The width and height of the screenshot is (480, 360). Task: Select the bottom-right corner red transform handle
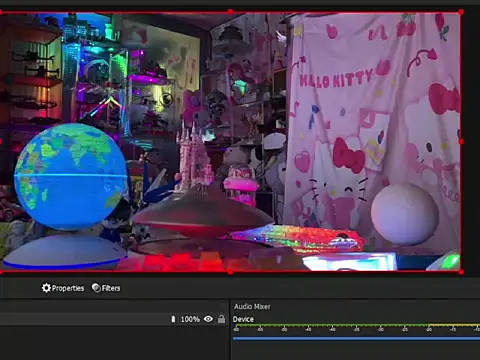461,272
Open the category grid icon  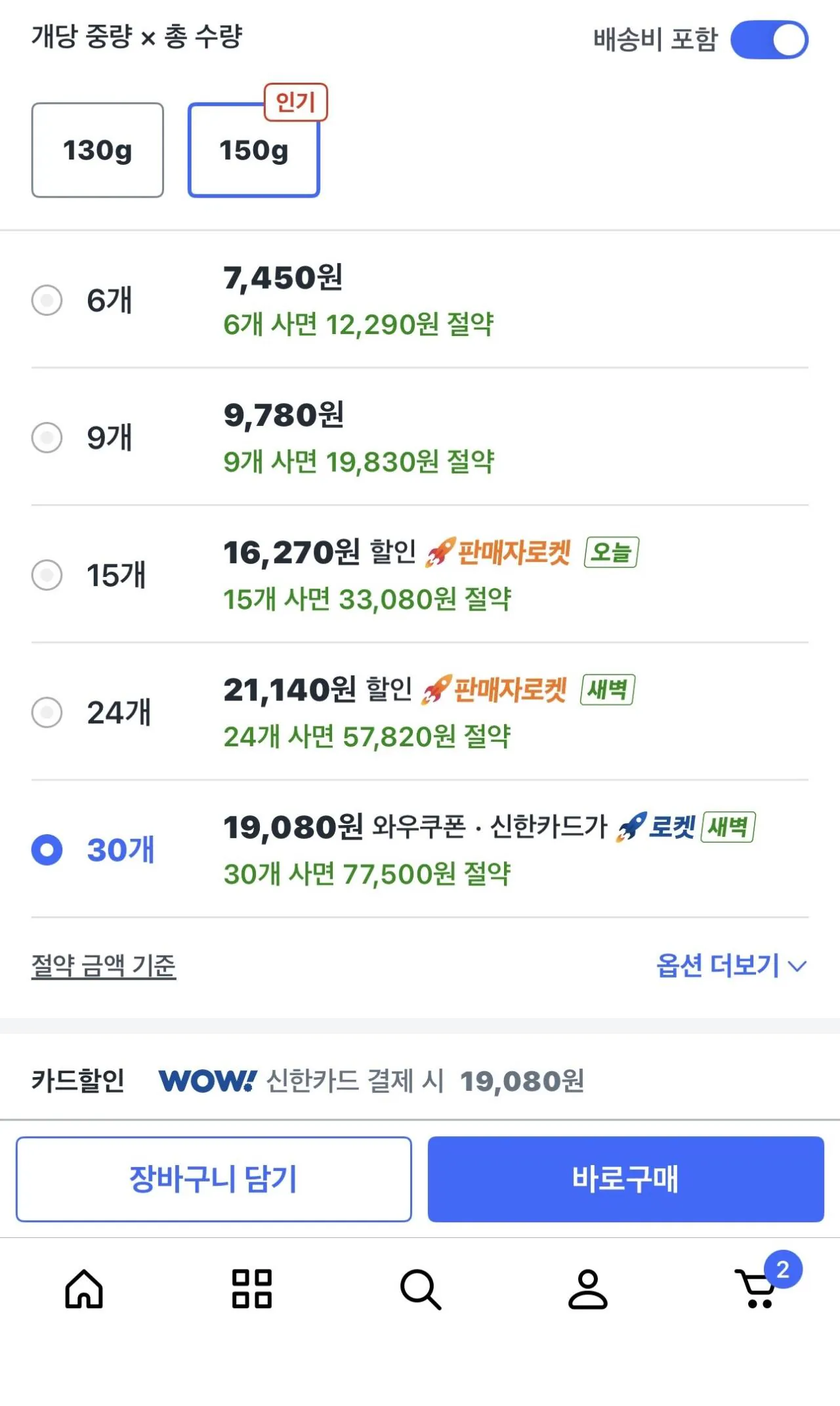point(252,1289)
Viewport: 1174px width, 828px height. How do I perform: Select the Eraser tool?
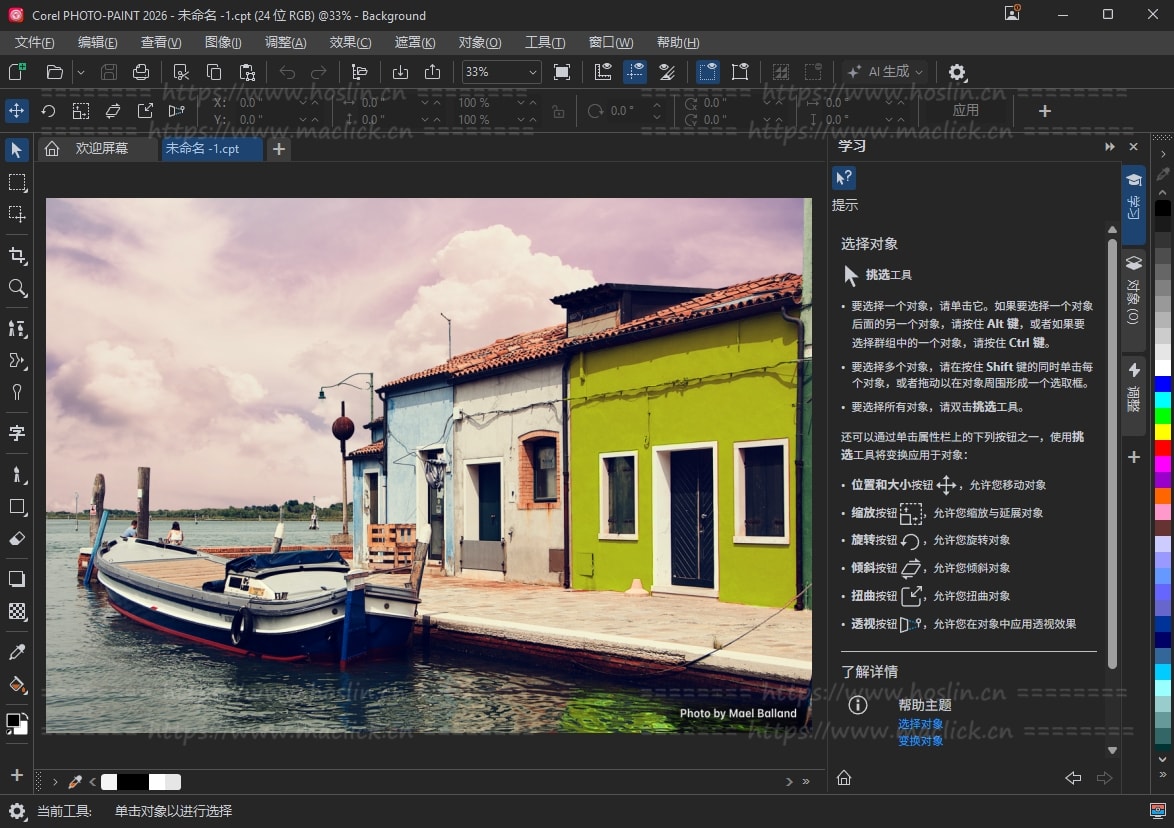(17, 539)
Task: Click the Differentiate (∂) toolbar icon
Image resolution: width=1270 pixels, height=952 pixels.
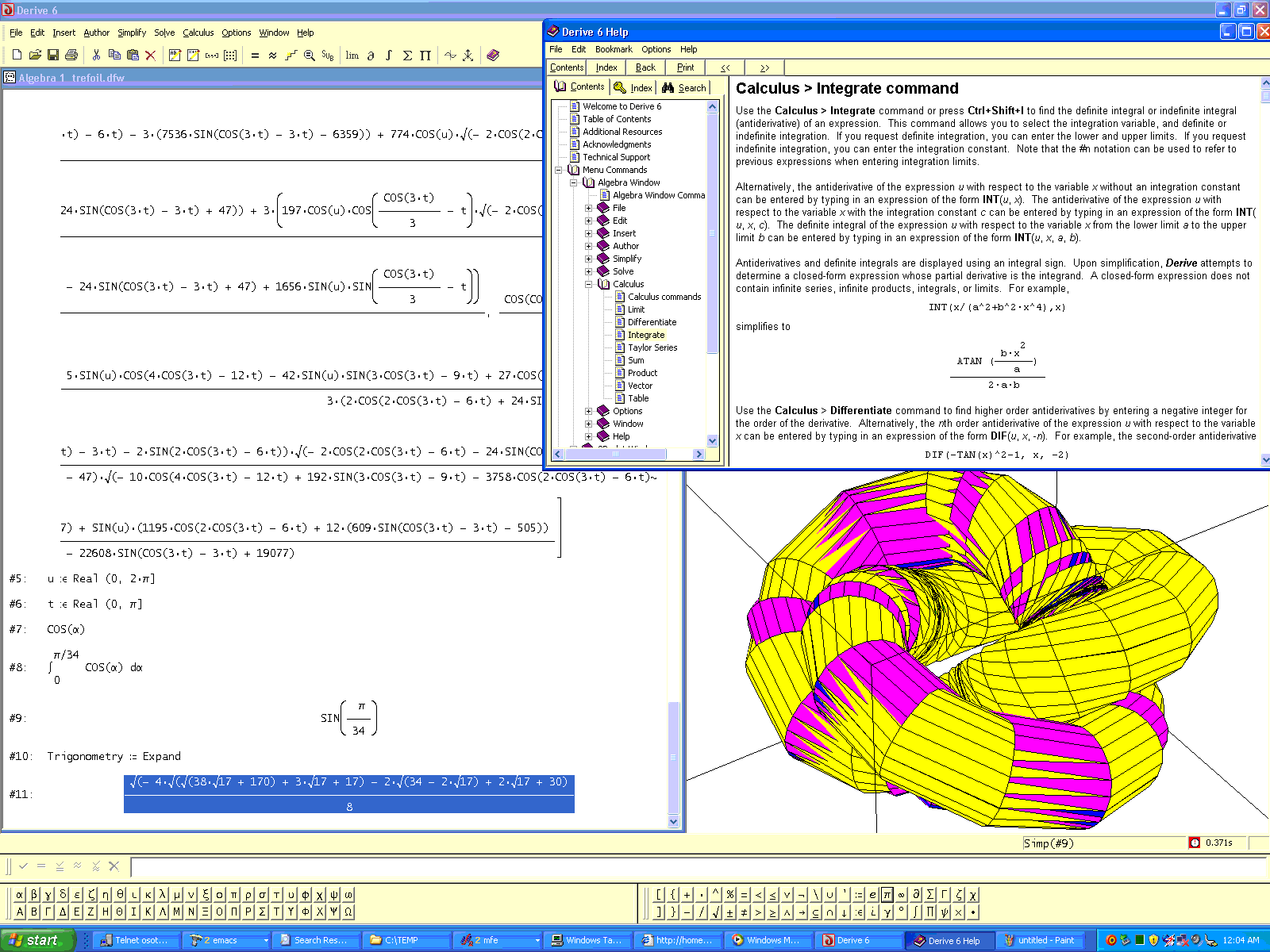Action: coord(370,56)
____________
Exercise details
Go to the line containing "Image resolution: width=1270", then write out word for word every line from there to the end of the listing. Keep both end lines and drop the pictures.

Task response
Image resolution: width=1270 pixels, height=952 pixels.
Action: coord(370,56)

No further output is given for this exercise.